Masculino e feminino são características que abarcam fatores distintos.

Sexo é o conjunto de caracteres, estruturais e funcionais, segundo o qual um ser vivo é classificado como macho ou fêmea. Gênero é a flexão pela qual se exprime o sexo real ou subjetivo do ser. No caso precípuo o gênero é uma maneira de se sentir masculino ou feminino, nada havendo com o sexo anatômico. O bebê nasce com as genitálias próprias e cogita, sou homem, sou mulher. Quando não ocorre tal congruência somatopsíquica passa a ser considerado disfórico (do grego dysphoría, mal-estar, indisposição). No caso, seriam os portadores de disforia de gênero. Tais crianças mostram preferência e inclinações para ser do sexo oposto ao que nasceram.

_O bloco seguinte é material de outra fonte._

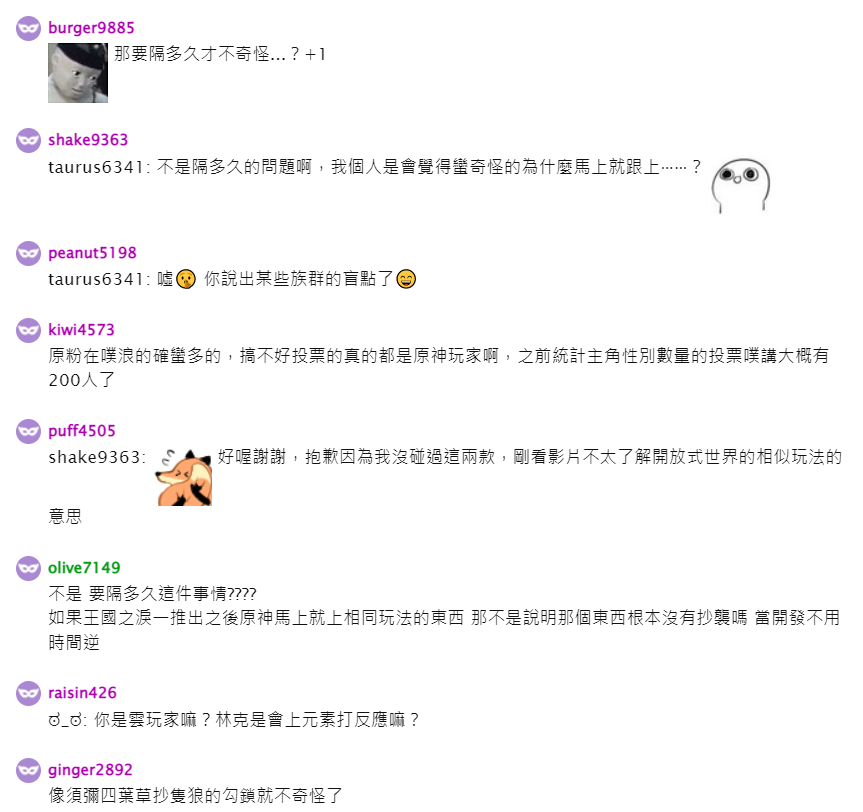863x812 pixels.
Task: Click olive7149's masked avatar icon
Action: [x=28, y=568]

As coisas podem caminhar silenciosamente durante o período da infância, porém, eclodem na puberdade quando surgem os caracteres sexuais secundários. Há um desassossego, intranquilidade ou indisposição para com o próprio corpo. Passam a se sentir como estranhos dentro do próprio corpo.

A Medicina oficial, seja por preconceito ou por ignorância, esqueceu do seu dever precípuo diante dessas pessoas: curar às vezes, minorar o sofrimento, sempre.

Assim abandonados e não sendo consideradas portadores de doença mental são vítimas de preconceitos e discriminações de todas as ordens e passam a fazer parte de movimentos gays de todas as nuances. O emprego de hormônios, cirurgias, psicoterapias, atenção religiosa, assistência social e maior esclarecimento não trouxeram um grande avanço para minorar o sofrimento.

Mesmo as cirurgias transexuais de melhores resultados cosméticos não resolvem o padecimento dessas pessoas. Chega de omissões e tabus. Os denominados trans masculinos [homens para mulheres] ou trans femininos [mulheres para homens], podem, com a ajuda médica, alcançar uma harmonia existencial. Somos de opinião que o problema não está relacionado exclusivamente com a sexualidade.

Isto é, se a pessoa é homossexual masculino (gay) ou homossexual feminino (lésbica) ou que seja transviada, pouco importa a adjetivação, necessitam ajuda.

Seria ser simplista demais com assunto tão complexo olhar unicamente a sexualidade. Temos atendido pessoas que se a submeteram a dolorosas e custosas cirurgias com ótimo resultado estético e não melhoraram a condição. Não estão bem consigo mesmas. Muitos países aceitam um novo certificado de nascimento e nem com isso o preconceito diminui. Apesar de estarem protegidas por lei quanto ao direito ao trabalho, às escolas, iguais oportunidades, contraírem matrimônio, permanecem discriminados.

A Medicina não pode mais se furtar em ajudar e aliviar o sofrimento dessas pessoas. Será que o leitor conhece quem esteja mais bem preparado que o Médico Psicossomatista para cuidar do indivíduo que se sente estrangeiro dentro do seu próprio corpo? Vale mais do que nunca o aforismo: “Sedare Dolorem Opus Divinum Est “: “Sedar a dor é obra divina”.